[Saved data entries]
=======
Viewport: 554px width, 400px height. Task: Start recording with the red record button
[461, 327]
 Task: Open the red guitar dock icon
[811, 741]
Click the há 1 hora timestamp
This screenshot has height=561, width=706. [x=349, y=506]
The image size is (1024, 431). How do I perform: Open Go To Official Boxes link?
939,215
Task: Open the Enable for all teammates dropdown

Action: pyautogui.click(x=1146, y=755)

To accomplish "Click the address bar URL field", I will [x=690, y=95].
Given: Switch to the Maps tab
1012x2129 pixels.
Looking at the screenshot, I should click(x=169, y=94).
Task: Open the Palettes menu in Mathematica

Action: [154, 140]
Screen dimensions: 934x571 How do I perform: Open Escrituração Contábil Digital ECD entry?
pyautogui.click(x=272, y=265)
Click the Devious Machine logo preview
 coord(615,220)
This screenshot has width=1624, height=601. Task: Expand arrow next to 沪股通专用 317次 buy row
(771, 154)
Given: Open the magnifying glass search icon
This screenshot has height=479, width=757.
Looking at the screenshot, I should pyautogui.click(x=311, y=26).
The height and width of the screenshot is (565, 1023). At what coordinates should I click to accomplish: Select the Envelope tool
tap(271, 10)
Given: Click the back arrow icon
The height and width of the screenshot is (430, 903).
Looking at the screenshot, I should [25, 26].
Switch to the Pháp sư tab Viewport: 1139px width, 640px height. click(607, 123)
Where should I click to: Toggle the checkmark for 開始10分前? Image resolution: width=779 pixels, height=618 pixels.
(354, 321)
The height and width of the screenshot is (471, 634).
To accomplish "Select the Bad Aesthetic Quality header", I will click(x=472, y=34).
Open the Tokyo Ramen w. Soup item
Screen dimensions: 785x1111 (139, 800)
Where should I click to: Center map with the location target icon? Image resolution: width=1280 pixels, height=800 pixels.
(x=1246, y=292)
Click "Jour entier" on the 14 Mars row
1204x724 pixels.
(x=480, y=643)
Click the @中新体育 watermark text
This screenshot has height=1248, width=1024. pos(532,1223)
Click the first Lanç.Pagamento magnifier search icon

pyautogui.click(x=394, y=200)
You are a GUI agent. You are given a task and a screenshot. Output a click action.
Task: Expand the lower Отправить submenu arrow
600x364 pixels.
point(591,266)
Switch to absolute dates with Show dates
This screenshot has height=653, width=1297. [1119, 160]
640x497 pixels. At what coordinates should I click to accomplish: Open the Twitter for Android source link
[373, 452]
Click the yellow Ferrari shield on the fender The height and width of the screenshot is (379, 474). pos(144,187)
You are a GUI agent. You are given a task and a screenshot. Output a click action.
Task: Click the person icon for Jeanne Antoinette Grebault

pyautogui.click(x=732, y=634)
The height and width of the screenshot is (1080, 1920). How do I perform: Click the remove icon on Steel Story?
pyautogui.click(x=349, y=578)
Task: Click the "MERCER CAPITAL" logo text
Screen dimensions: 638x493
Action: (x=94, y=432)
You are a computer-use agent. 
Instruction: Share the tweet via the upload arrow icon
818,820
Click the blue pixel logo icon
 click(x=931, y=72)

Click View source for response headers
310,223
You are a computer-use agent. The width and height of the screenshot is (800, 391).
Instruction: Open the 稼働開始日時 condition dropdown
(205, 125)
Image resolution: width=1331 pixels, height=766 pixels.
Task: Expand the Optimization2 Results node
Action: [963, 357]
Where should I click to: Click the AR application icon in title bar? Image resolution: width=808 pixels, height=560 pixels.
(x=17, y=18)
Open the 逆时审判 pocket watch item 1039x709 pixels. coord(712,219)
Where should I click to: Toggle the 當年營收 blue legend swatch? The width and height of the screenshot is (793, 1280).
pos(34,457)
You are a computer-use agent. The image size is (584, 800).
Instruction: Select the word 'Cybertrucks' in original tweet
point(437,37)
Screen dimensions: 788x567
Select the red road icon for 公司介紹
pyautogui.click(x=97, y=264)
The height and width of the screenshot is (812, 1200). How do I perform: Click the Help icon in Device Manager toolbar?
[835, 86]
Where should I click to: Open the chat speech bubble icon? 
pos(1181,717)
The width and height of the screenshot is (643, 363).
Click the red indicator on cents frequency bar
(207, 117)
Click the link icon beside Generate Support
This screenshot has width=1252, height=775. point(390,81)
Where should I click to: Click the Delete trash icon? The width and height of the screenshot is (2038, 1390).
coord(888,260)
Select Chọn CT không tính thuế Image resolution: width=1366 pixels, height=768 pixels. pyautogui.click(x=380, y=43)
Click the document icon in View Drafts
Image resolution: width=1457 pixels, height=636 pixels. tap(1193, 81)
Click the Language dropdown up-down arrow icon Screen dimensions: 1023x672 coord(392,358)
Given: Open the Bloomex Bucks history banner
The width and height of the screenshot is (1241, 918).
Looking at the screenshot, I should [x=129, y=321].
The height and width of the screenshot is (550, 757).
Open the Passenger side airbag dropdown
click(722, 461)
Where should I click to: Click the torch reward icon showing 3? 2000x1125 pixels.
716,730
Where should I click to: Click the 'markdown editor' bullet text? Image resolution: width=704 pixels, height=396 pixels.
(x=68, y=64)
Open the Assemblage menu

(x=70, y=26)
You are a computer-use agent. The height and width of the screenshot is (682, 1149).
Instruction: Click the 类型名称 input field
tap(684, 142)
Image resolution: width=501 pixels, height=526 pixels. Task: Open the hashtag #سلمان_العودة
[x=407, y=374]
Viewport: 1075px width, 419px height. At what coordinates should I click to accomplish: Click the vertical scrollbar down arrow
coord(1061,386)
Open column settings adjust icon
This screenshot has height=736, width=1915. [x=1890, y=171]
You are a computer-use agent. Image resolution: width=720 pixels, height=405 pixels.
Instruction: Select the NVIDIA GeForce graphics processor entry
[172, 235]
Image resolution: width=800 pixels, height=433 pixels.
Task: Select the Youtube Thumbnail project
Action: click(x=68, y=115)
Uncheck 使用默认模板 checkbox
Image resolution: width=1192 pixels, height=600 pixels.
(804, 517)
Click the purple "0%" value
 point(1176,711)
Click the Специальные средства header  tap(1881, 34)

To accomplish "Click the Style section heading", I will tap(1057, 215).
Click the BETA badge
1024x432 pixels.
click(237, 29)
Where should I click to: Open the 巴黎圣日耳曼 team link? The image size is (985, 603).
=======
== What to produce ==
Determine the number of lines in the data that contain "will" as a word or string, and state only that number.

== Answer below ==
3